Frequently Asked Questions

What severity rating does CVE-2026-23830 carry?

CVE-2026-23830 is rated as Critical severity. The vulnerability allows unauthenticated Remote Code Execution from within the sandbox context, meaning any code running inside the sandbox can execute arbitrary commands on the host system with the privileges of the Node.js process. No additional permissions or user interaction are required to exploit it.

Can this vulnerability be exploited without async/await support?

Yes. While the primary vector uses AsyncFunction, the same vulnerability applies to GeneratorFunction, accessible via (function*(){}).constructor, and AsyncGeneratorFunction. Generators do not require async/await syntax, meaning the attack surface exists in any environment that supports generators (ES2015 and later).

Is upgrading to 0.8.26 sufficient to secure my application?

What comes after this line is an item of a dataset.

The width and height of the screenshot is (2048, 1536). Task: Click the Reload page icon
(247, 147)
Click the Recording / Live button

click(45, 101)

Upgrading closes this specific vulnerability, but library-level sandboxing has inherent limitations. If your application processes untrusted code in security-sensitive contexts, you should implement defense-in-depth measures including process isolation, network restrictions, and runtime monitoring. The patch is a necessary first step, not a complete solution.

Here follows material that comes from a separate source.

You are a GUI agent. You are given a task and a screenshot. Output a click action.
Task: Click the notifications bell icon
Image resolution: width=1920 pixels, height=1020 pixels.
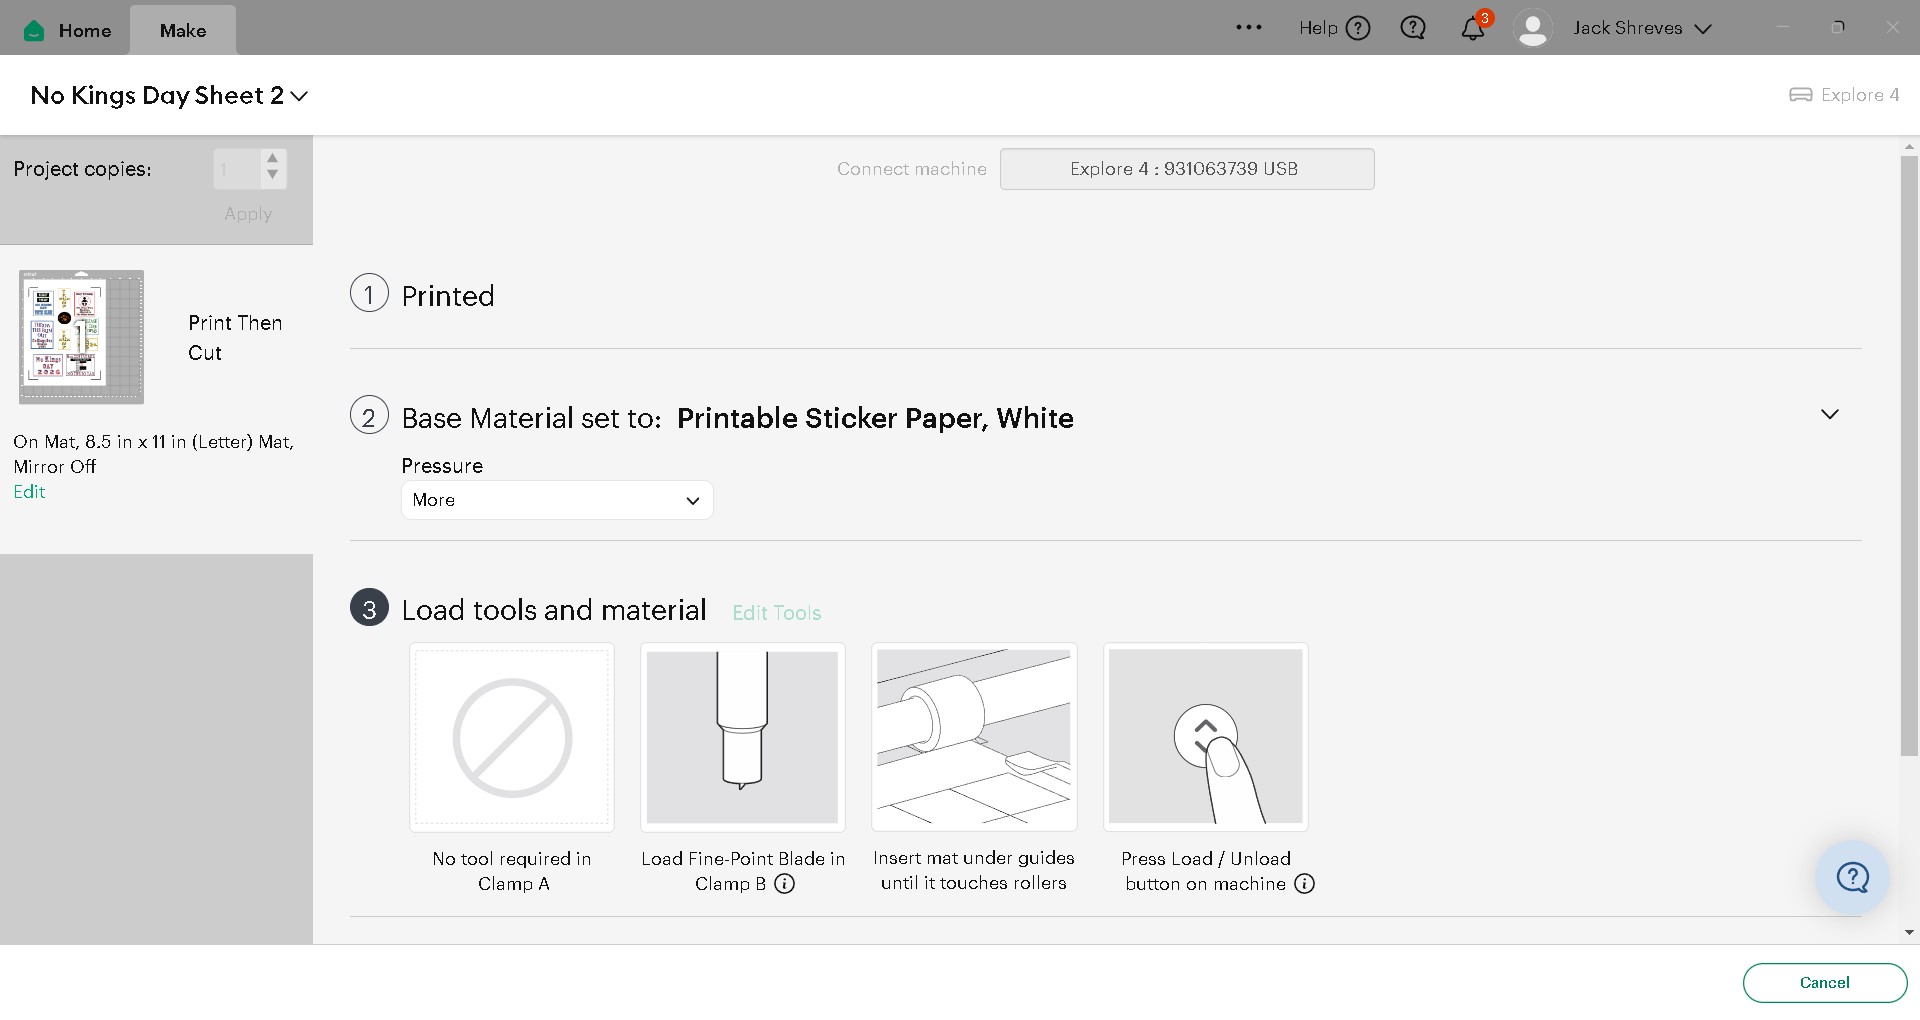tap(1472, 29)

Does this affect browser-based JavaScript sandboxing?

The sandbox escape mechanism itself works in browsers: obtaining the native AsyncFunction constructor bypasses the sandbox boundary regardless of environment. However, the RCE payload (process, require) is Node.js-specific. In browser contexts, a successful escape would instead grant access to the full DOM, cookies, localStorage, and other browser APIs that the sandbox intended to restrict.

How can I verify if my version of SandboxJS is vulnerable?

Check your installed version with npm list sandboxjs. Any version below 0.8.26 is affected. You can also test directly by executing (async () => {}).constructor inside the sandbox and checking whether the returned constructor is the native AsyncFunction or a sandboxed replacement.

Conclusion

CVE-2026-23830 is a stark reminder that JavaScript's dynamic nature makes containment extremely difficult. A single missing entry in a lookup map, three overlooked constructors, was enough to render an entire sandbox meaningless. The vulnerability highlights the fundamental tension between JavaScript's reflective capabilities and the desire to restrict code execution.

For teams relying on JavaScript sandboxing in production, this CVE should prompt a broader architectural review. Patching the library is the immediate action, but the deeper question is whether library-level interception provides adequate isolation for your threat model. In most cases, combining multiple isolation layers is the only approach that provides genuine security.

Review your dependencies, audit your sandbox boundaries, and adopt the principle that no single layer of defense should be the only thing standing between untrusted code and your infrastructure. Start by upgrading SandboxJS to 0.8.26, then evaluate whether your architecture needs stronger isolation mechanisms to match your actual risk profile.